> [EXCERPTED PASSAGE]:
──────
# My Labeoninae Planted tank.



## King-eL (Apr 21, 2010)

Well many people known me as the monster fish guy here and many other forums. I actually been keeping labeoninaes since high school before I got no job yet. Many people actually don't set up this type of community as not really a popular setup but many of these fish are actually being mix with other fish in a community tank.

So here is a video of my expermental 39g planted tank with some labeoniaes in it. I'm still new to plants so my aquascaping skills is not yet the best. Still learning and still need some tips and advises. If this expermental 39g planted becomes a success. I'm turning my 180g and 120g with heavily plants setup.

Labeoninae Tribe (Shark Cyprinids) - YouTube





Fish in the video
1-Black shark (labeo chrysophekadion)
3-Purple shark (labeo boga)
1-Signal barb (labiobarbus festivus)
3-Redtail black shark (epalzeorhynchos bicolor)
──────
> [STATED PROBLEM]:
Please answer these about the planted tank post:
(a) What size is the experimental planted tank?
(b) How many purple sharks are listed among the fish in the video?
(c) Which two tanks will be turned into heavily planted setups if the experiment succeeds?
Rely only on the planted tank post for what follows.

> [INFORMATION PROVIDED]:
──────
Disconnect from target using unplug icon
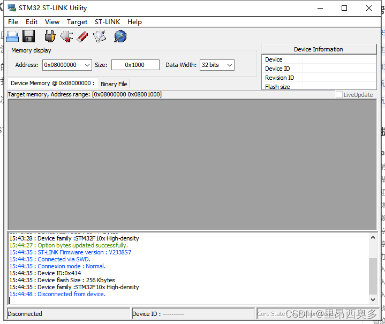 coord(66,36)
──────
> [ANSWER FOR THE TASK]:
(a) 39g
(b) 3
(c) The 180g and the 120g